A Life-changing Fight


by Staff Writer Sheree Hoddinett


For Annie Barnett and her family, October 10, 2021 is a date they won’t forget in a hurry. It’s the night Annie could have lost her life after an aneurysm ruptured in her brain. But there was even scarier news to come, during surgery doctors discovered another four aneurysms. Unbeknownst to them, a second aneurysm would soon burst and Annie would also experience a stroke.


Annie had worked that Sunday afternoon in the deli section of Burpengary Woolworths before heading home and having an early night after feeling tired. Little did she know what would unfold in the coming hours, let alone the days and weeks that would follow.


“I woke up in the middle of the night with the most splitting headache I’ve ever had, my head was pounding,” Annie said. “I actually had no feeling in my legs, I don’t know why but I couldn’t feel my legs. So, I crawled out to the hallway and yelled out to Matthew - my younger brother - to get mum and dad.”


Annie was taken to Caboolture Hospital by ambulance and waited for a number of hours before eventually receiving a scan which revealed bleeding in her brain. She was whisked off to hospital in Brisbane where doctors first tried a treatment which involved inserting a coil through the vein in her leg. When that failed they had no choice but to do surgery and remove a piece of her skull to relieve the pressure on her brain. She now has an impressive scar, but it doesn’t belie what she’s been through.

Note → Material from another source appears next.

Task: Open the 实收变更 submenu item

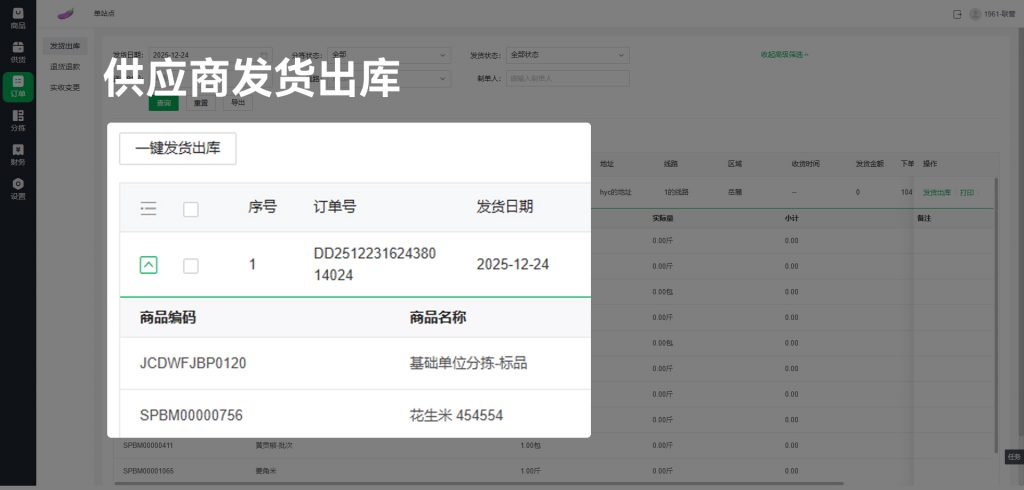Action: coord(65,87)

“I was terrified, it was pretty scary,” Annie said of the experience. “I had thoughts of what is going on? This is not something you’d wish on anyone.”


“It was a very scary night,” her father Greg adds. “When you’re watching your child go through this, you just want everything to be okay.”


Finding out there’s five aneurysms in your brain would be hard for anyone to comprehend, but Annie is just 21 years old and in the midst of establishing a social media marketing business while working towards completing her university degree. Now that’s all on hold while Annie focuses on her health and recovery.


“I’m really proud of what I have achieved,” Annie said. “I’ve been in rehab and I’ve been working really hard so I’m proud of myself for being able to push through. A lot of people who have had a brain injury, they can’t walk or talk so I’m really happy that I’ve managed to get myself better.”


Annie’s parents Greg and Carol have been by their daughter’s side throughout the whole process, from the first aneurysm rupture, surgery, the second rupture and stroke, sitting by her bedside while she was in a coma and on a ventilator. Despite hearing they could very well lose their daughter, they never gave up hope.


“What we found with neurosurgeons is they’re very blunt and pessimistic,” Greg said. “The thing I found when you’re grieving you’re really looking for hope. But for 2 weeks there was just no hope. The comments were “she’s between a rock and a hard place”, another one was “we can keep your daughter alive as long as we like but she’s probably going to be brain dead”. And then “we’ve done all we can, it’s between Annie and God”. Or even “if she were your age, she’d be dead by now”.


“They try to under promise and overdeliver,” Carol adds.


While she remembers the lead up to the aneurysm exploding, there is a lot Annie doesn’t remember given what she’s been through. But none of it has stopped this bubbly young lady from keeping her positive attitude and thinking of others. While she continues her own recovery, Annie is on a mission to create more awareness.


“I just want more people out there to be aware that it can happen to anyone,” Annie said. “To pay more attention to things like headaches, especially if something doesn’t feel right.

I just want as much awareness out there as possible. One minute I was a normal 21-year-old just going about everyday life and next minute I’m having major surgery, you just never know.”


Due to the possibility of a hereditary condition causing the aneurysms, the other immediate Barnett family members have also undergone MRI scans to see whether they are at risk.

Greg and Carol, along with Greg’s mother and his 14-year-old nephew, all returned results showing they had aneurysms. Along with Annie, they will all be undergoing surgery to clip the aneurysms.